Bir zamanlar büyük bir uygarlık kurduğu bilinen Lidya Krallığı’nın merkezi Sardes’teyiz bugün. Para basan ilk devletin uygarlığından günümüze kalanları göreceğiz.

İzmir çevresinin en önemli antik yerleşimlerinden olan Sardes harabelerine Uşak karayolu üzerinden 88 kilometrelik bir yolculuğun ardından ulaşıyorsunuz. Ören yeri Salihli’ye 7 kilometre kala, karayolu üzerinde sağınızda yer alıyor. Sardes’i gezmeden önce Sart Mustafa Köyü’ndeki kahvehanelerden birinde kahvaltı etmeyi ve o mis kokulu demli çaylardan içmeyi unutmayın.

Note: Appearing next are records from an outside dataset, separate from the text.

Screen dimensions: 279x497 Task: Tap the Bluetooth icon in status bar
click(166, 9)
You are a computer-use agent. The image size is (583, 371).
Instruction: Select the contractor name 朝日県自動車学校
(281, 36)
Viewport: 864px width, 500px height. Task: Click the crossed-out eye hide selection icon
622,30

Büyük bir uygarlık kurmuş olan Lydia (Lidya) Krallığı’nın merkezi Sardes kentiydi, antik kent kalıntıları işte bu uygarlıktan günümüze ulaşanlardır. İzmir-Salihli karayolu üzerinde, otobüsle geçenler Gymnasion’u görürler. Geceleri de aydınlatıldığı için çok etkileyici görünür. Ünlü Kral Yolu Susa’dan başlıyor ve Sardes’de sona eriyordu. Batı Anadolu bütünüyle Perslerin eline geçtiğinde Sardes Pers egemenliğinin kalesi oldu.

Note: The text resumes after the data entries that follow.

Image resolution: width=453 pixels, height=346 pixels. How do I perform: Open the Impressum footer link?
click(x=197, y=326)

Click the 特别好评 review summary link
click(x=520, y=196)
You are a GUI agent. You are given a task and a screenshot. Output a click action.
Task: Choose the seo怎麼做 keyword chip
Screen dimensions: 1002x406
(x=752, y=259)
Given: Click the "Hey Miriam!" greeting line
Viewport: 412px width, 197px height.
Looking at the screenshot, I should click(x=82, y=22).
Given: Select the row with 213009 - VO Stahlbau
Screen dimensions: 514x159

Lydia yüzyıllık bir zaman diliminde Anadolu’nun en güçlü devleti olmuştu. Para basan ilk devlet olarak ticarette büyük ün kazanmışlardı. Kentin ortasından geçen Poktolos (Sart) Çayı beraberinde altın tozları getiriyormuş. Lydia’nın zenginliğinde altının da önemli payı olduğu anlaşılıyor. Çayın kenarında ortaya çıkarılan altın işleme atölyeleri şimdilik ziyarete kapalı tutuluyor. M.Ö. 546’da Perslerle yapılan savaşı kaybeden Lydia devleti yıkıldı. Kent Perslerin eline geçti, ateşe verildi, zengin Lydia hazinesi İran’a taşındı. M.Ö. 334’de İskender kente hakim oldu. Sonra Seleukoslar, Bergama ve Roma egemenliğine girdi. Sardes’de ilk kazılar 1910-1914 arası yapıldı ve buluntular New York Metropolitan Müzesi’ne götürüldü.

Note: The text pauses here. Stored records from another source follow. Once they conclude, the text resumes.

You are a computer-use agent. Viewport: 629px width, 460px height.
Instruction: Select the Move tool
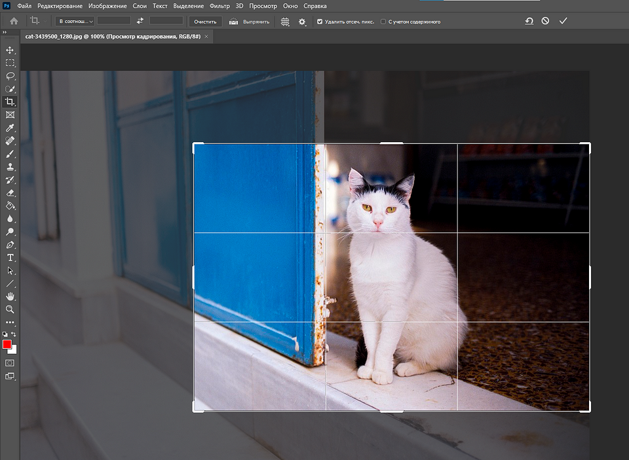pos(10,50)
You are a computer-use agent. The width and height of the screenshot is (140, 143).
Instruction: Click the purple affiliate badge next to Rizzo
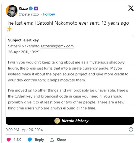(x=36, y=9)
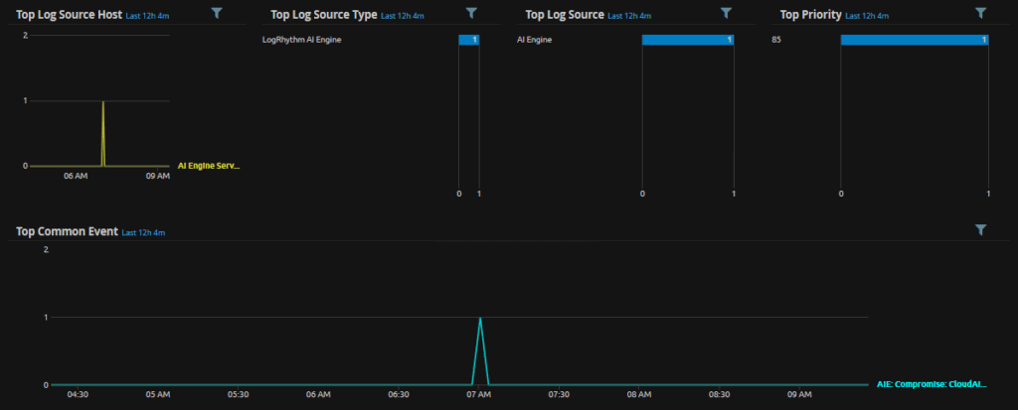Click filter icon on Top Log Source Type

[x=472, y=13]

Harabeleri karayolu kenarından başlayarak gezebiliriz. Restore edilerek ayağa kaldırılmış olarak gördüğümüz yapı gymnasion-hamam kompleksidir. Hemen yanındaki ayağa kaldırılmış yapı M.S. 3. yüzyılda eklenen sinagogdur. Önde gördüğümüz Gymnasion’un doğu cephesinin M.S. 3. yüzyılda yapıldığı anlaşılıyorr. Sütunlu avludan da hamama giriliyor.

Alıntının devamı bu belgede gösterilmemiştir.